Pada umumnya kecenderungan manusia adalah melibatkan diri di dalam kegiatan yang menguntungkan dirinya. Seseorang memilih partai tertentu untuk bisa mencalonkan diri menjadi anggota dewan atau bergabung menjadi relawan Paslon Capres-Cawapres tertentu dengan harapan kalau menang nanti bisa mendapatkan jabatan/kedudukan. Demikian pula dalam kegiatan sosial/organisasi kemasyarakatan termasuk juga di gereja. Namun sebagai murid Kristus kita harus memiliki dasar pemahaman yang khusus ketika kita bergabung maupun terlibat dalam suatu komunitas khususnya di dalam gereja. Kita harus menemukan apa yang menjadi panggilan kita untuk dilakukan bagi kemuliaan nama Tuhan.

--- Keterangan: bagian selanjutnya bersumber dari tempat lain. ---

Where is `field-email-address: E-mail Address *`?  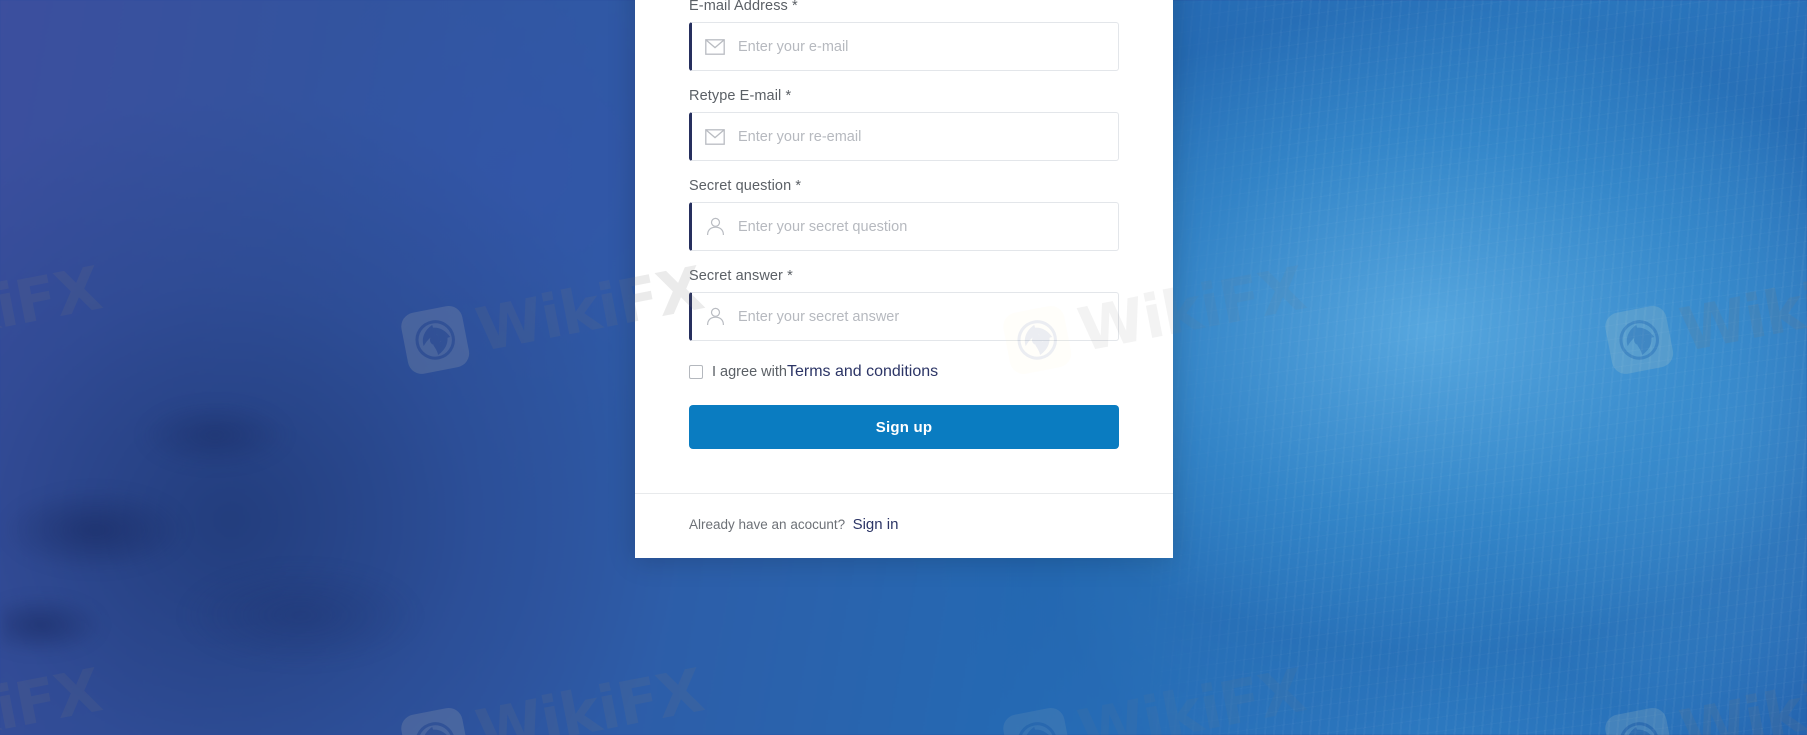 field-email-address: E-mail Address * is located at coordinates (904, 36).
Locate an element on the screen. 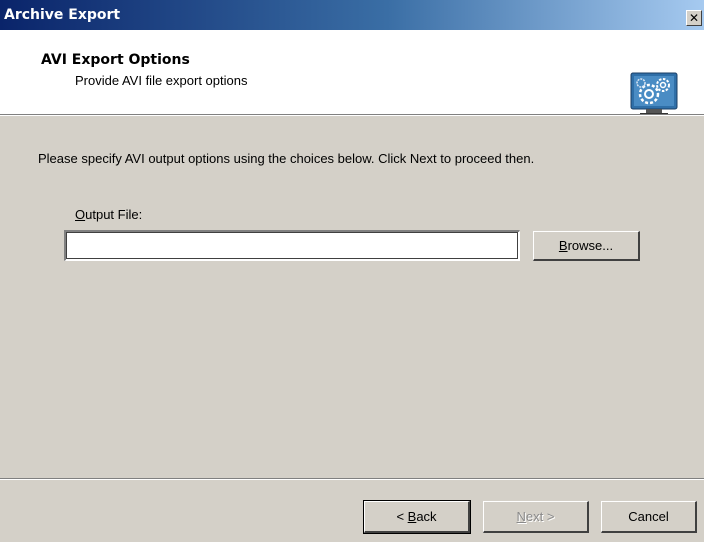 The width and height of the screenshot is (704, 542). output-file-input is located at coordinates (292, 246).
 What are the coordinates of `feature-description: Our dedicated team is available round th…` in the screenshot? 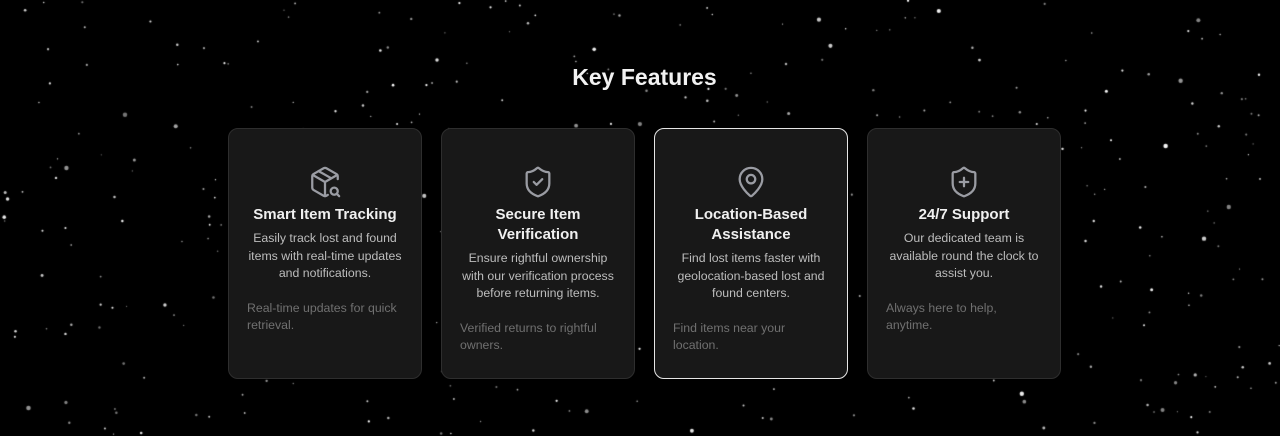 It's located at (964, 256).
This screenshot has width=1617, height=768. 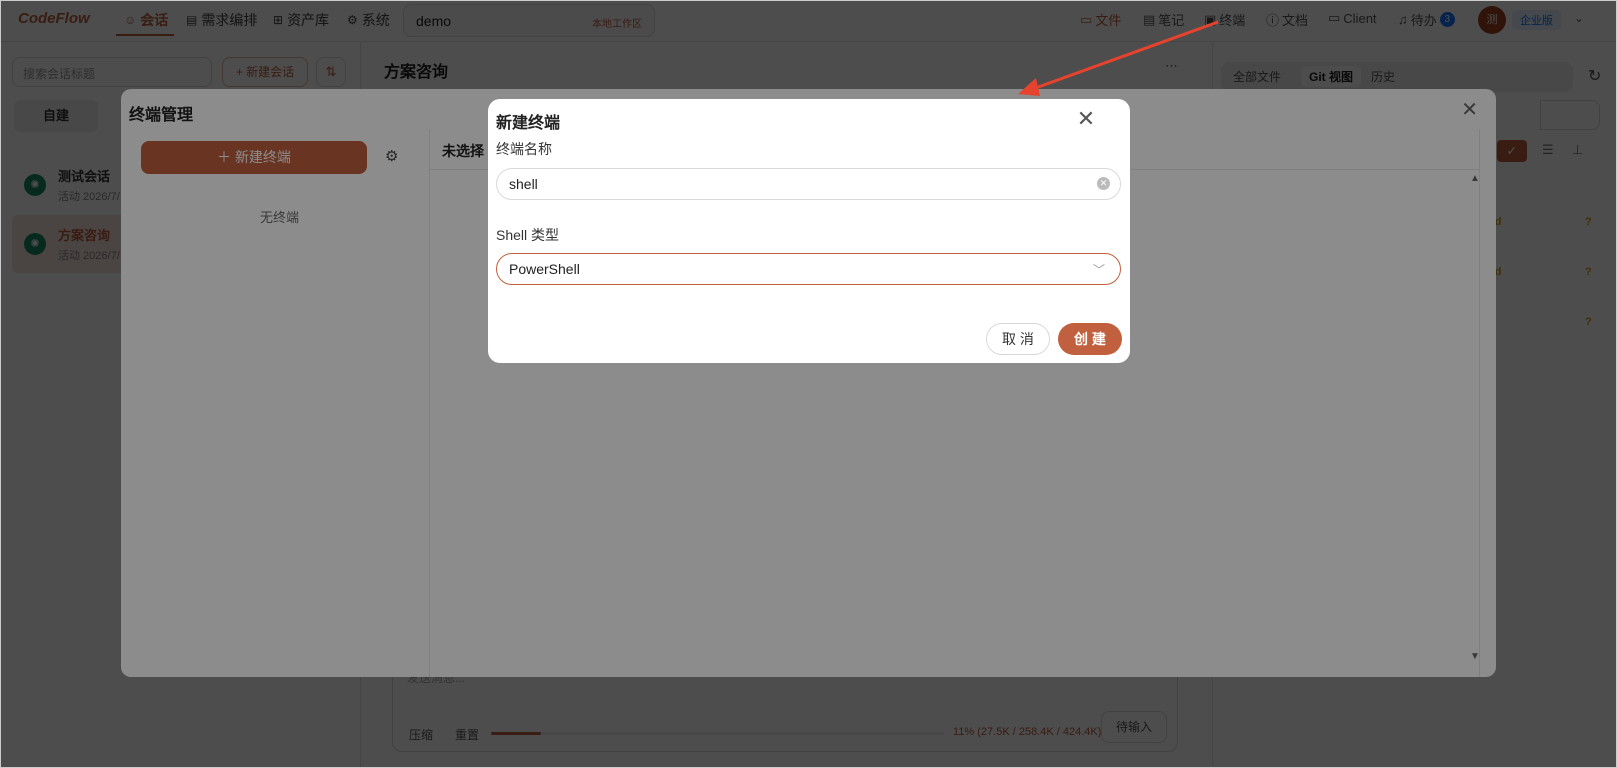 I want to click on shell-type-select: PowerShell, so click(x=808, y=269).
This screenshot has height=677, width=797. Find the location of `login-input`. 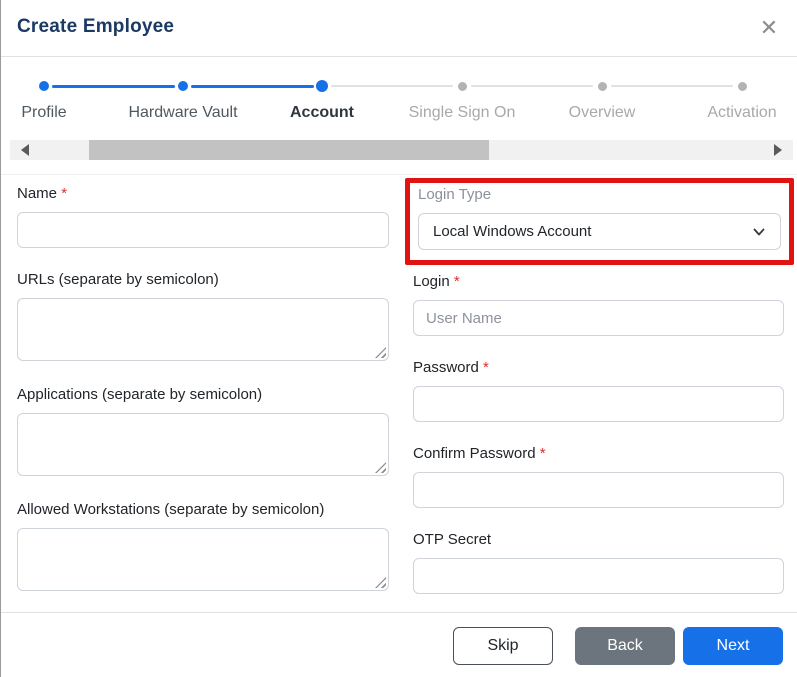

login-input is located at coordinates (598, 318).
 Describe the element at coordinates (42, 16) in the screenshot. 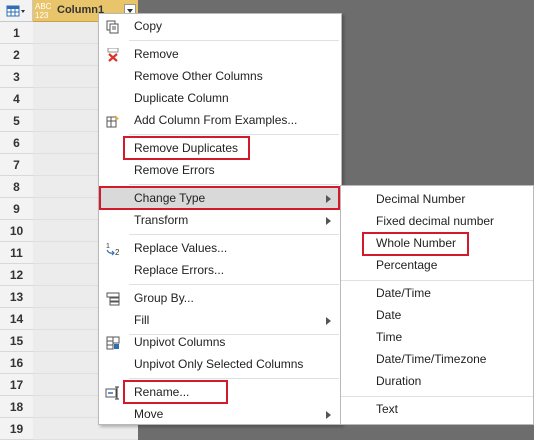

I see `type-label-bottom: 123` at that location.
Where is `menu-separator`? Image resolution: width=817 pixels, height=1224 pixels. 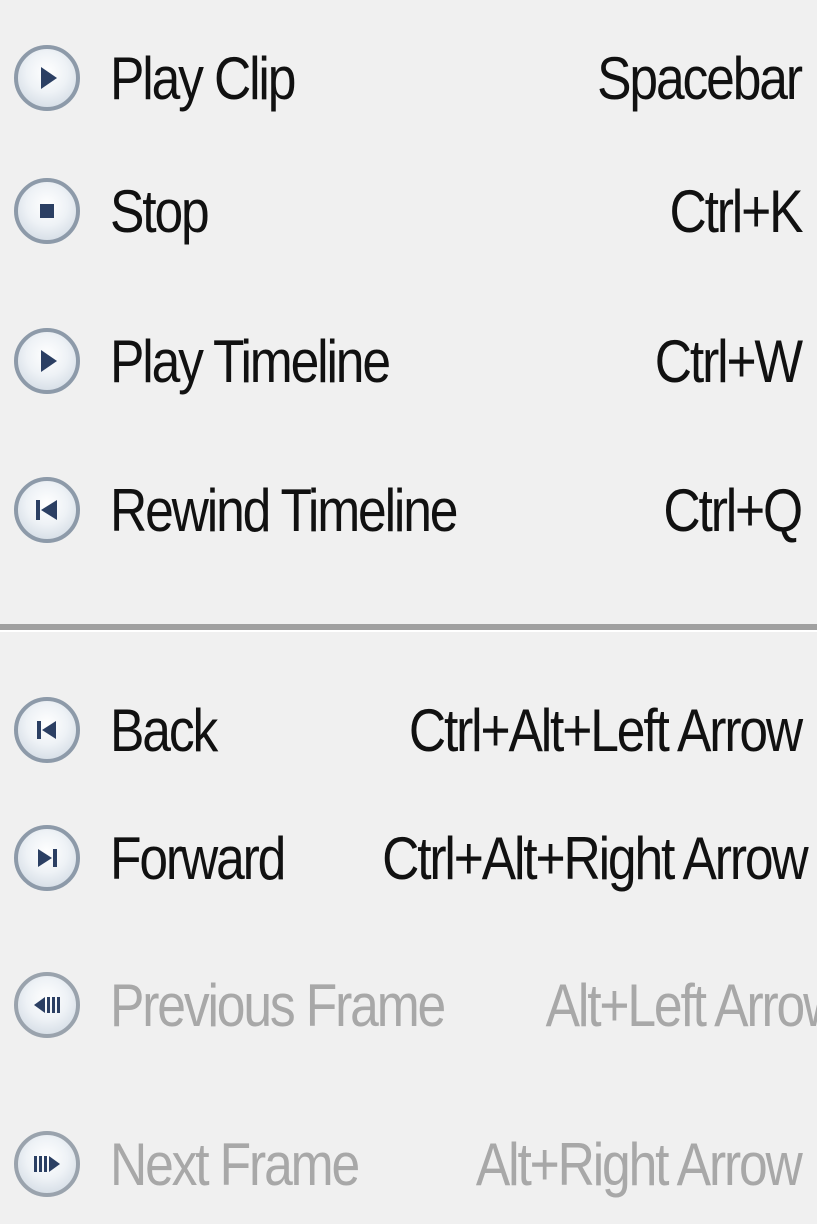
menu-separator is located at coordinates (408, 628).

Bacaan Injil Yohanes 1:43-51 merupakan rangkaian perikop tentang pemanggilan murid-murid Yesus yang pertama. Ketika Yesus memanggil murid-murid-Nya yang pertama, Ia diperkenalkan penulis Injil Yohanes bukan sebagai pemimpin besar yang sukses melainkan sebagai Anak Domba Allah (ay.36). Istilah Anak Domba berkaitan erat dengan kurban kepada Allah. Artinya makna dan tujuan kehadiran Yesus sudah dinyatakan. Pertemuan Yesus dengan para murid-Nya yang pertama terjadi dengan tidak disangkasangka. Andreas, hanya dengan mendengar ucapan: "Lihatlah Anak Domba Allah". Simon Petrus, dihampiri-Nya; dan diberi nama "Kefas" (= batu karang). Filipus diajak-Nya: "Ikutlah Aku!" Natanael, hanya dengan dilihat oleh-Nya saat berdiri di bawah pohon ara mengakui-Nya sebagai Raja orang Israel.

Rangkaian pemilihan/pemanggilan para murid tersebut membuktikan bahwa setiap orang yang datang kepada-Nya karena Allah telah terlebih dahulu berinisiatif memanggil, membuka jalan dan memberikan kesempatan. Respons mereka pun bukan sekedar menunjukkan keterpukauan kepada diri Yesus, pengajaran, maupun tindakan-Nya melainkan wujud iman kepada-Nya. Yesus bahkan menegaskan kepada Natanael bahwa ia akan "melihat hal-hal yang lebih besar lagi dari pada itu" (ay.50). Tentunya ketika mereka menyerahkan hidupnya menjadi pengikut Kristus dan bukan hidup untuk dirinya sendiri. Pelajaran penting dari inisiatif Allah ini adalah bahwa pengenalan kita kepada Kristus akan mendorong kita untuk percaya penuh dan mau bersaksi tentang Dia dan karya-Nya.

Hidup kita adalah adalah milik Kristus karena Ia sudah berkurban nyawa bagi keselamatan kita. Marilah kita menghidupi panggilan yang Tuhan berikan kepada kita masing-masing dimana saat ini kita berada beserta dengan peran/tugas yang dipercayakan kepada kita. Selain itu kita juga mesti tetap mengingat panggilan kita bersama di tengah bangsa Indonesia yang saat ini sedang mempersiapkan suksesi kepemimpinan 5 tahunan dalam Pilpres yang akan dilaksanakan pada tanggal 14 Februari 2024 mendatang. Sebagai saksi-saksi Kristus mari kita gunakan hak pilih (bagi yang sudah memenuhi syarat) secara arif dan bijaksana sebagai bukti nyata bahwa kita turut membangun kelangsungan kehidupan berbangsa dan bernegara. Meski bisa berbeda pilihan, marilah kita terus berpartisipasi aktif untuk menjaga kerukunan dan kedamaian dalam pesta demokrasi ini. Tuhan beserta kita senantiasa.